At the most immediate and micro level, Edwards suffered a massive defeat. Understand that he gained reelection narrowly last year only as a result of a massive amount of donations from trial lawyer-friendly lobbies. The deal was he had to stand as a bulwark against exactly the kinds of things he will sign, but the Legislature’s Republican leadership, reflecting the primacy their party’s members placed on the issue, tore that up by pursuing a strategy that boxed him in that proffered options he loathed even more, termed the “nuclear option,” that would trigger had he not accepted the HB 57 provisions. As a result, the Louisiana GOP acted like a legislative majority party for the first time in its history.
Democrat trial lawyers in the Legislature certainly fought these changes tooth and nail, because these will reduce significantly the amount of ratepayer premiums transferred to them in the current very plaintiff-friendly legal environment. But almost every other Democrat in the Legislature followed because, even if disappointed trial lawyer lobbies had the option to withhold donations, those donations will disappear regardless. Simply, HB 57 defunds Louisiana Democrats, because the long-standing deal also required that trial lawyers reaping the benefits of the current regime launder part of those gains back into donations. With those gains pared, donations that almost exclusively have gone to Democrats will fall significantly and strengthen the GOP’s hand in future elections.
In the clash of titanic issue preferences, Edwards lost. At an intermediate level, Democrats lost. But perhaps the most consequential outcome occurred at the macro level: potentially a permanent shift in the balance of power in Louisiana government.
Notably, HB 57 actually took tort reform further than SB 418 from the regular session, which Edwards vetoed. He could veto this one, and ordinarily his veto would stand because legislators are loath to return for an override session which would happen in the second week of August. But he can’t, beginning with the nuclear option. The nuclear option held because of another action the Republican leadership executed optimally: it passed the capital outlay budget in time for override votes on line items to have occurred during the special session, a meeting it called without Edwards’ assent. This meant any such vetoes cast would have been subject to logrolling where every legislator would vote to override every line item veto of every legislators’ projects.
That would be disaster for Edwards. Once a governor has his shield of invulnerability pierced with successful overrides, it becomes open season on his agenda. All but the hardest-core ideologues among Democrats will abandon Edwards and instead try to ply favors from the GOP in realizing it has the power to create outcomes. Thusly cowed, Edwards issued no line item vetoes and thereby surrendered the ability to threaten legislators’ projects if they voted for components of the nuclear option, votes which required only simple majorities in chambers with near-Republican supermajorities.
The same dynamic applies if Edwards went back against his word to sign HB 57. Republicans would balk, and Democrats who put themselves on the line with favorable votes against the party’s biggest financial backer would be furious at being double-crossed.

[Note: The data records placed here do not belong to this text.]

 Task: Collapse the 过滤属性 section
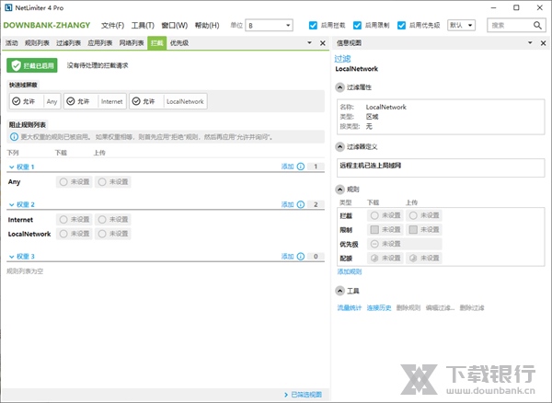coord(340,88)
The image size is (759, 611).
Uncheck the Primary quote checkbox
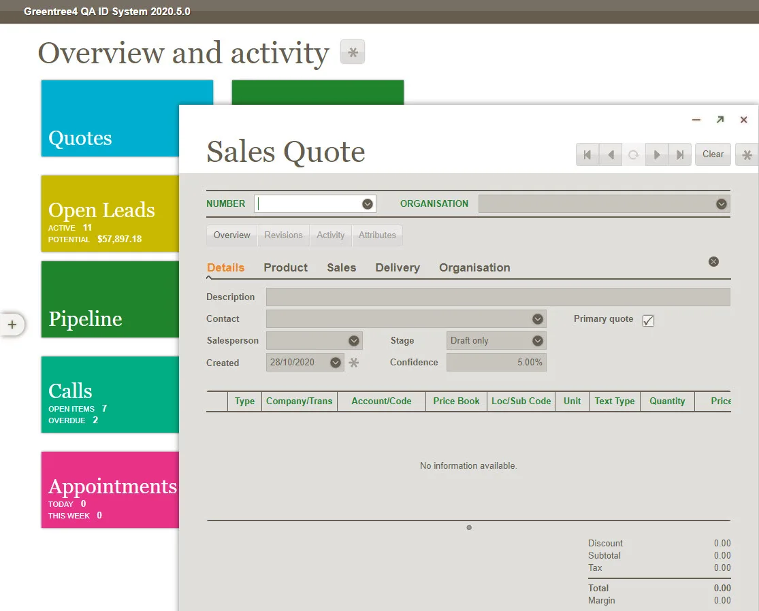coord(648,320)
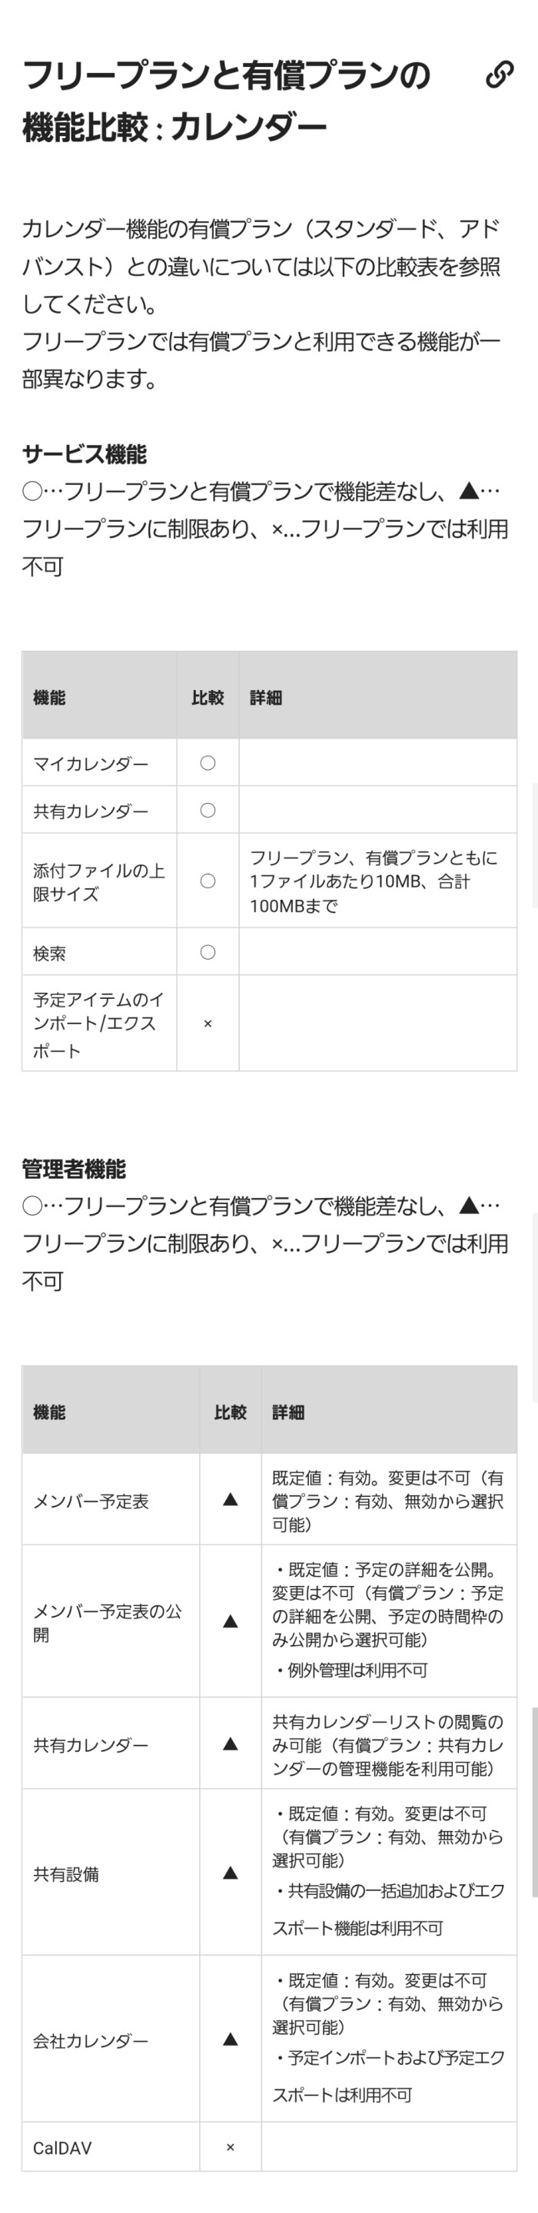Click the CalDAV feature cell
Image resolution: width=538 pixels, height=2213 pixels.
pyautogui.click(x=111, y=2148)
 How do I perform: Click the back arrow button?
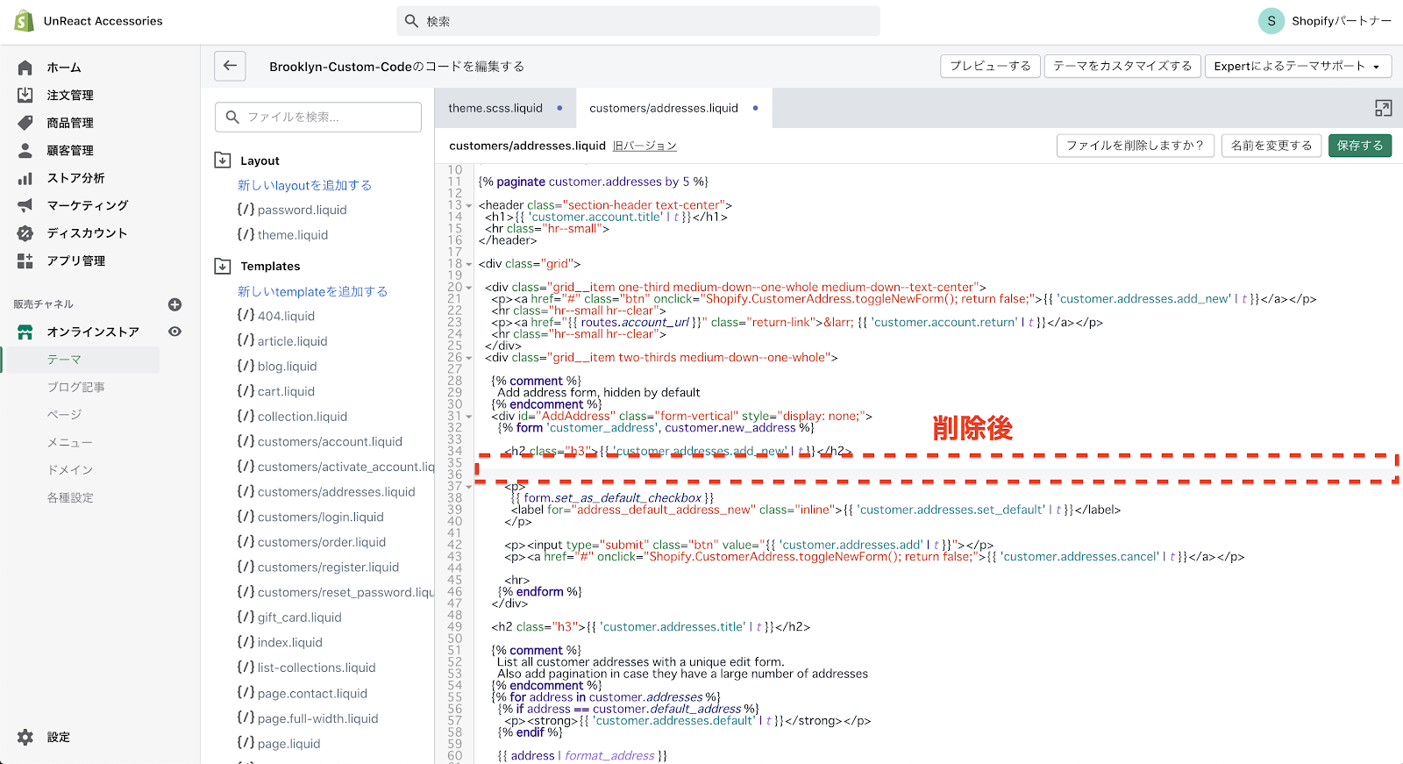[x=230, y=66]
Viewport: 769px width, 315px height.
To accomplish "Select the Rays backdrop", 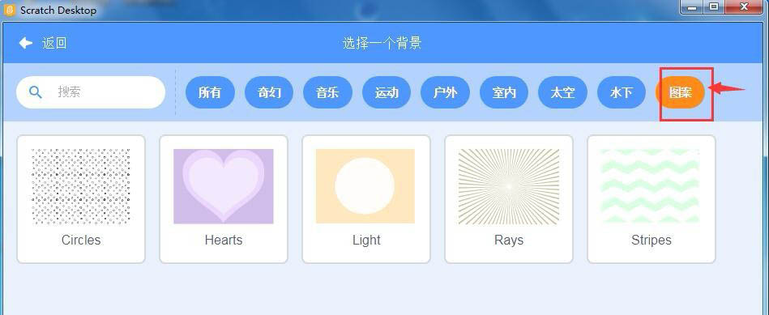I will point(509,186).
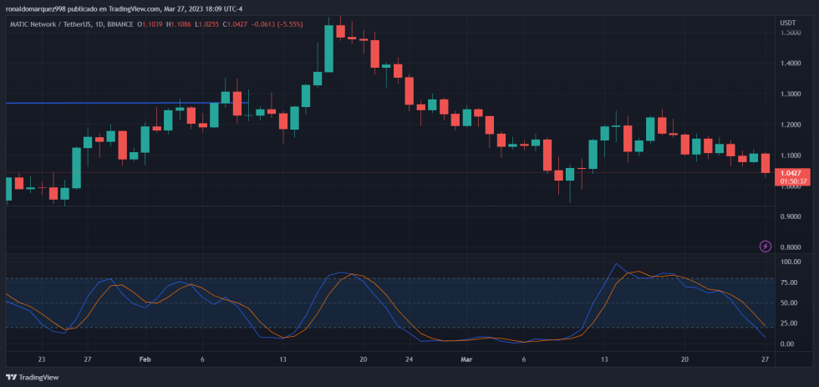
Task: Click the 1.5000 price scale label
Action: coord(791,33)
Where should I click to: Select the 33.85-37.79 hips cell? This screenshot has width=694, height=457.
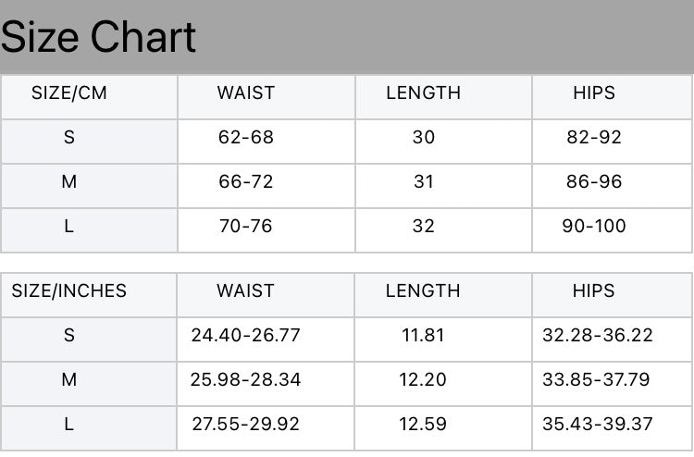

This sentiment would prove enough to generate the first-ever veto override session in the state’s history, which would expose other bills Edwards vetoed as well. Again, his invulnerability would evaporate, and with that most of his influence over the next three years of policy-making.
This strategy’s successful implementation provides future legislatures with a model and demonstrates within this system of government that a part-time Legislature can force its priorities onto the full-time chief executive when it has a sufficient majority and willpower. After hundreds of years of a man-on-horseback tradition within Louisiana political culture that gave governors influence beyond their formal powers, the passage of meaningful tort reform exposes considerable erosion to the base of that statue.